Over the past few years, however, she said they original preservationists have observed lapses in the kind of upkeep required to maintain the structure. "They've made a couple of inappropriate repairs," she said, even though the committee left the town with a detailed manual of specifics on painting, treating materials, cleaning the finishes and much more.
"We're concerned," she said. "Even with the simple plan we sort of left for them ... things are just sliding."
Crowther said she doesn't believe anyone is purposely neglecting the prescribed repairs, but that miscommunication and sometimes just necessity are causing a disconnect. For instance, she noted how one of the antique glass windows was recently broken and haphazardly replaced with plexiglass. She said it probably done with good intentions by someone who wasn't even aware of what the house required.
She also noted that the house has a cedar shingle roof that has to be oiled every three years, but apparently went by the wayside. "They eventually did it, but it probably went another year or year and a half," Crowther said. "That might have slipped if I hadn't been watching and asking."
Built around 1921, the house was designed by local architect Charles Cutler, who also designed Greens Farms Elementary School and the Westport Bank & Trust building, which today houses Patagonia at the corner of Church Lane and the Post Road.
"It's a house that was a built for a relative," said Carol Leahy, HDC staff administrator. "I think there was that local interest in it for that reason, (although) I believe the reason the town bought it was not so much for the house, but the accessway to the (Baldwin) parking lot."
"I'm so impressed with what a careful detailed authentic job of restoration they've done for it, so I think it's a great example of preservation for the town," said Francis Henkels, HDC chairman.
"We've tried to stay in touch with the town departments ... who are in charge of maintaining the house," Crowther said, including the Parks and Recreation Department and Department of Public Works.
"It's difficult for them to maintain the property to the standard that the people involved in the restoration feel was warranted," Henkels said. "I tend to agree with them. It should be carefully maintained."
"It would be a shame to let it slip back into some state that would not reflect the effort that went into it," he said.
"We're not pointing fingers," Crowther said, "but the town has budget issues and it defers maintenance."
While she said upkeep could be costly, the house also generates rental income for the town.

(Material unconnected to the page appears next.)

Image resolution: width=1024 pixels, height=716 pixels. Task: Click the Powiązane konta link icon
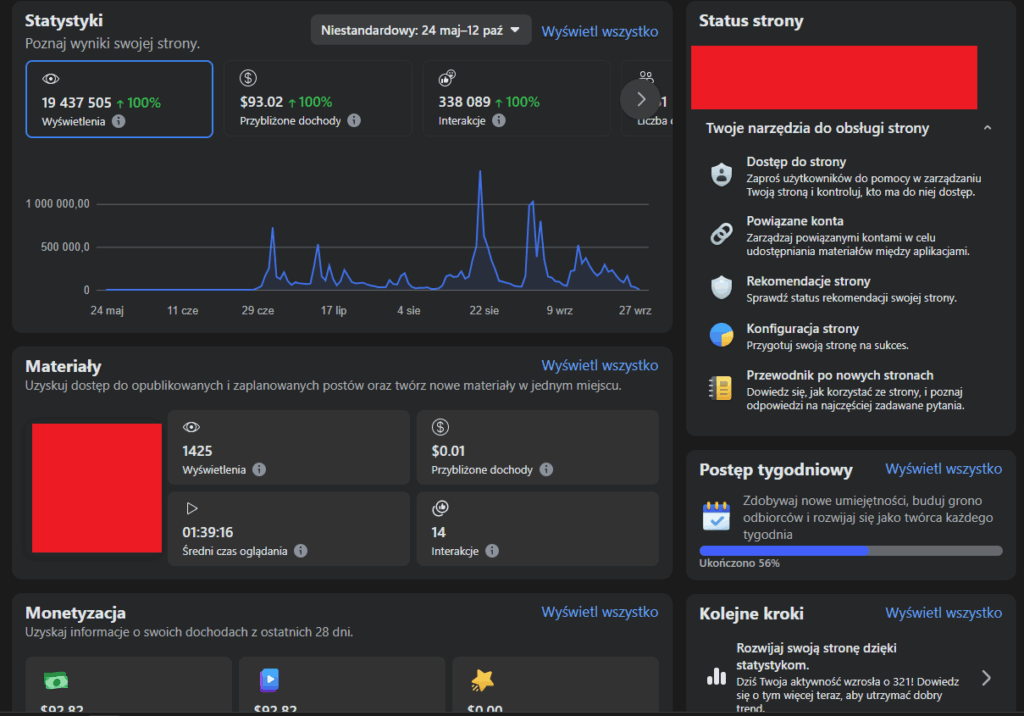[x=721, y=234]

"It provides a paycheck to the town because it has always been for lease, so it's paying its way," she said.
Asked about the town's maintenance record for the McLaury House, First Selectman Jim Marpe said, "We are reviewing the maintenance protocols for 99 Myrtle Ave. to be sure they are current and appropriate for the historic nature of the house and to better understand the concerns about the town's maintenance.
"I will also be establishing a small task force to hear and discuss issues and concerns about the property and, to the extent we agree that there are problems, determine how they might be addressed," Marpe said.